- Born: 13 January 1960 (age 65)
- Education: Imperial College London (BSc) University of Rochester (MSc, PhD)
- Spouse: Katharine Pardee
- Awards: Young Medal and Prize (2011)
- Scientific career
- Fields: Quantum physics
- Institutions: University of Oxford Imperial College London
- Doctoral advisor: Michael Raymer

= Ian Walmsley =

British physicist

Ian Alexander Walmsley (born 1960) is Provost of Imperial College London where he is also Chair of Experimental Physics. He was previously pro-vice-chancellor for research and Hooke Professor of Experimental Physics at the University of Oxford, and a professorial fellow at St Hugh's College, Oxford. He is also director of the NQIT (Networked Quantum Information Technologies) hub within the UK National Quantum Technology Programme, which is led by the University of Oxford. He is also a Fellow of the Institute of Physics, the American Physical Society and the Optical Society of America. He will return to Oxford from October 2025 as Director of the Oxford Quantum Institute.

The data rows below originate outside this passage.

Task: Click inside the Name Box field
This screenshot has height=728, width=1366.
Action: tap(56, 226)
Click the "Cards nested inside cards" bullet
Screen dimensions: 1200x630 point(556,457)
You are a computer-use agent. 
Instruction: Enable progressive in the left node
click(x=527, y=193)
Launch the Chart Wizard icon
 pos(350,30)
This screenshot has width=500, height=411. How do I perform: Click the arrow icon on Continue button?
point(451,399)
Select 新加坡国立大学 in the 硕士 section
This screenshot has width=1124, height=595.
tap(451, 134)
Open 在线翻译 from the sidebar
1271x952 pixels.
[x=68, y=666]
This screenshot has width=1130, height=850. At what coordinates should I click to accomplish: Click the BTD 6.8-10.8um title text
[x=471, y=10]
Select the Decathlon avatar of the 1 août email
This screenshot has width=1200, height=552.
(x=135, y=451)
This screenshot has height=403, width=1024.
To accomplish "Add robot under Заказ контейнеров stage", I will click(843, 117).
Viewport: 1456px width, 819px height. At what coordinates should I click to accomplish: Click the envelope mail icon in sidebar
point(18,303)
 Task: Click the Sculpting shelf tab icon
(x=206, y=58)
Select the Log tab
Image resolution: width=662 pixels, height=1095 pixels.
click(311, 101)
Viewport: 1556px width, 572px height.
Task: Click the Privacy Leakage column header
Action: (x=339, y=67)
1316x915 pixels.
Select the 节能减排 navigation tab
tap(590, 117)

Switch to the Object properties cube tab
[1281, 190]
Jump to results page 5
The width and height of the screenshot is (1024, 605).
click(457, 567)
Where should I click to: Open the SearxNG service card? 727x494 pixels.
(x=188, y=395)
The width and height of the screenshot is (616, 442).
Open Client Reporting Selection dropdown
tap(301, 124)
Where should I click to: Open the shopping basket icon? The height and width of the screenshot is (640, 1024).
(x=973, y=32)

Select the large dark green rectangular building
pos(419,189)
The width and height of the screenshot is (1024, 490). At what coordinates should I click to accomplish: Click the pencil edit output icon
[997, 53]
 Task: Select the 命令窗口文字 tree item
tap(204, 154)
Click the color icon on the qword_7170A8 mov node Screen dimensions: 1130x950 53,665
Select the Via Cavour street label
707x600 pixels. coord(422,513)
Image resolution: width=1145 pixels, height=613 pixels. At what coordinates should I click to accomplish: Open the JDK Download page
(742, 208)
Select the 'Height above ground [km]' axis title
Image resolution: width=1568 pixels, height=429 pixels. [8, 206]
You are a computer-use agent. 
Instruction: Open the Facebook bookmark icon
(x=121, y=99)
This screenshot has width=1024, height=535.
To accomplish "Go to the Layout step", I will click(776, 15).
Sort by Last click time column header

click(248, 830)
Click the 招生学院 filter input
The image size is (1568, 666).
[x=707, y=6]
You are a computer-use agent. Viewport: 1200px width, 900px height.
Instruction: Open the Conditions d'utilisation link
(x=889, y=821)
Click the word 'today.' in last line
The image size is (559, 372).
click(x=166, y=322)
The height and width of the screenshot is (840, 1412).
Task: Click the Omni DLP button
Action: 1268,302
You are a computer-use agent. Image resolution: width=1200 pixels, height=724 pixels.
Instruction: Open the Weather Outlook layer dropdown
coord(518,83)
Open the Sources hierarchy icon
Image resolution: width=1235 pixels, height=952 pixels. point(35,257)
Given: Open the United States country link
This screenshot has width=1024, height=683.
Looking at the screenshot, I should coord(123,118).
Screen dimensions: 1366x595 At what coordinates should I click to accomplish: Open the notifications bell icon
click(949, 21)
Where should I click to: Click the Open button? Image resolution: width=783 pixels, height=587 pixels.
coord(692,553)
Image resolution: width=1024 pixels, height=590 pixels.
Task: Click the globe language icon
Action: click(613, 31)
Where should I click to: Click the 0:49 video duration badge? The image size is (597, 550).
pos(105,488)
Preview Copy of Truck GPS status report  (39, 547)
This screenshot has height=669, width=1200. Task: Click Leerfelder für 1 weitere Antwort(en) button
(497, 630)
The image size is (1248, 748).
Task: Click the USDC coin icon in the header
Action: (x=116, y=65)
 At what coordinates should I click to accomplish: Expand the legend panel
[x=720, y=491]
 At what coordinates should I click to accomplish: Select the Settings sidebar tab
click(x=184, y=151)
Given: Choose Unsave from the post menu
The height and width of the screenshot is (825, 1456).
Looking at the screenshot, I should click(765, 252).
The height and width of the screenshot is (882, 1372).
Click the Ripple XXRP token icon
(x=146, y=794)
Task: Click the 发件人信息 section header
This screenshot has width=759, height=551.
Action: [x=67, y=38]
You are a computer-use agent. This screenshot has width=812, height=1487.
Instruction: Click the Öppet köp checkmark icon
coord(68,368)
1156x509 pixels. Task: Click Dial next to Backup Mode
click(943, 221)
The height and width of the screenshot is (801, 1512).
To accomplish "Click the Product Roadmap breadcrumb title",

Walmsley was educated at Imperial College London, and The Institute of Optics, University of Rochester. He received the Joseph F. Keithley Award For Advances in Measurement Science in 2011 and was elected a fellow of the Royal Society in 2012 for his contributions to quantum optics and ultrafast optics, including his development of the spectral phase interferometry for direct electric-field reconstruction (SPIDER) technique.

In March 2018 it was announced that Walmsley had been appointed provost of Imperial College London, succeeding James Stirling on 1 September 2018.

In October 2019, Walmsley co-founded ORCA Computing, to undertake Quantum Computing in Optical Fibre through the use of quantum memory.